Jerome Valcke told Radio France Inter on Wednesday that he did not expect the 2022 World Cup in Qatar to be played in the northern hemisphere's summer, the European club football off-season, as is tradition.

"The dates for the World Cup [in Qatar] will not be June-July," Valcke said. "To be honest, I think it will be held between November 15 and January 15 at the latest. If you play between November 15 and the end of December that's the time when the weather conditions are best, when you can play in temperatures equivalent to a warm spring season in Europe, averaging 25 degrees Celsius (77 Fahrenheit)."

FIFA immediately mobilized, with spokeswoman Delia Fischer saying soon after Valcke's interview that FIFA had made no official decision on the matter and was in no hurry to do so, adding that Valcke was expressing "his view." FIFA said in a statement that no final decision would be reached prior to this year's World Cup, held at the usual time in Brazil. Nevertheless, with previous comments along similar lines from FIFA President Sepp Blatter - and UEFA head Michel Platini - the retraction might have come too late.

Valcke did not specify whether the World Cup would be moved forward or backwards, leaving it theoretically possible that Qatar 2022 could be played in late 2021, or early 2023. The Winter Olympics are scheduled to take place early in 2022, perhaps speaking in favor of a delay to the competition to avoid a clash.

No need for carbon-neutral cooling?

Qatar's baking summers had prompted doubts about the country's suitability long before the tiny Emirate was controversially awarded the 2022 competition, at the expense of rival candidates the US, Australia, Japan and South Korea. During the 2010 application process, Qatari officials promised not only fully air-conditioned stadiums, but ones that would also be completely carbon neutral.

Valcke's only superior within world football's governing body, FIFA President Sepp Blatter, had discussed the likelihood of a northern hemisphere winter competition on several occasions. The unusually hot weather was not the only public reservation about hosting world football's premier competition in a small country with neither a strong national team nor domestic league.
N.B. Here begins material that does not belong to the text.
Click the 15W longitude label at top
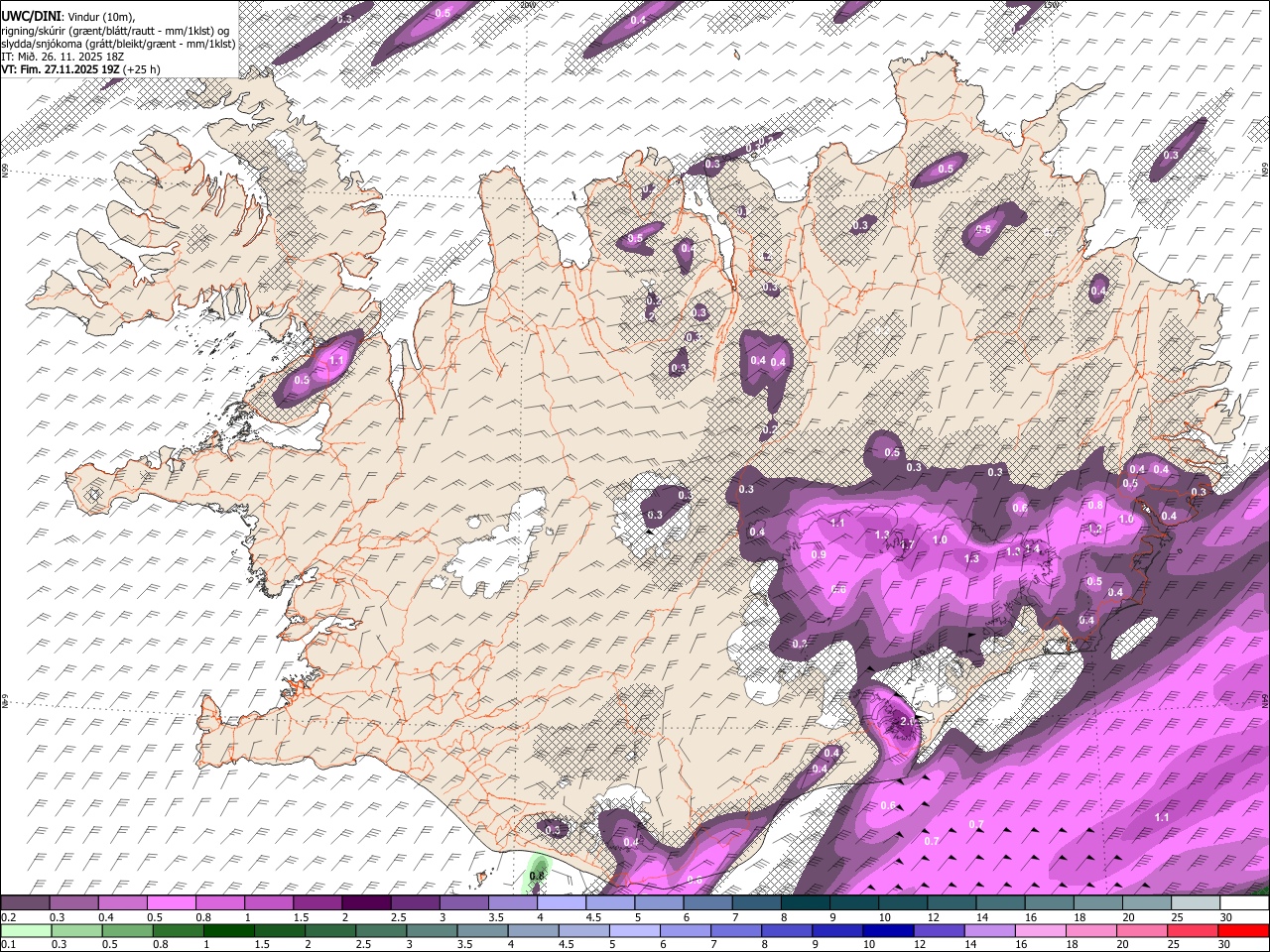 pyautogui.click(x=1051, y=5)
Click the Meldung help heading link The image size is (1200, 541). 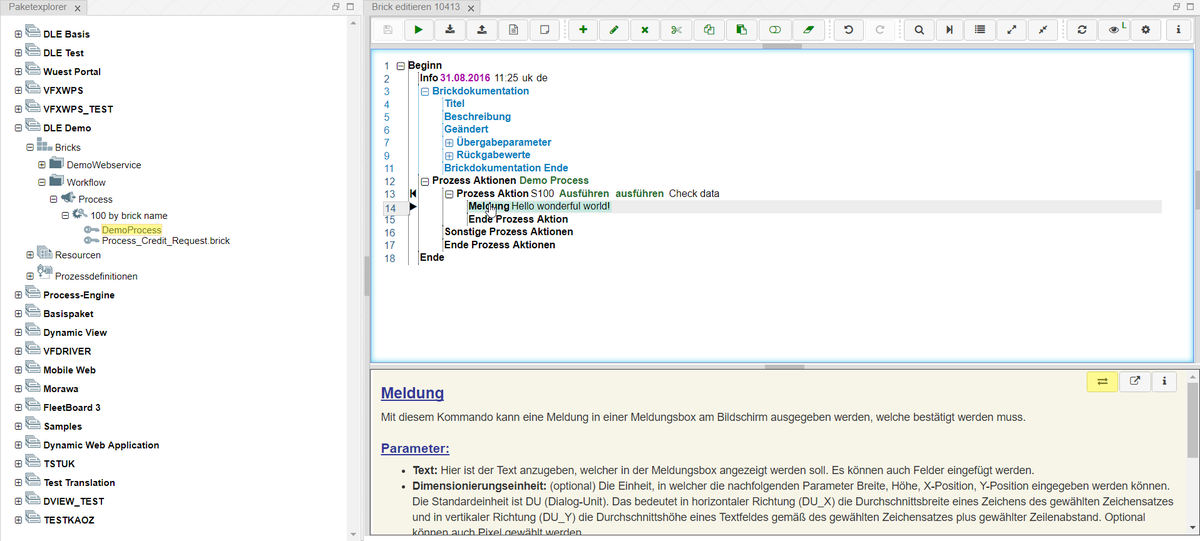[412, 393]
More recently, the welfare of guest workers helping to prepare Qatar for the competition had come into sharp focus after a damning Amnesty International report. Blatter responded to criticism from the European Parliament on the issue by saying it was unfair, pointing to European companies' contributions to the construction projects and to what he described as a European desire to award the World Cup to Qatar.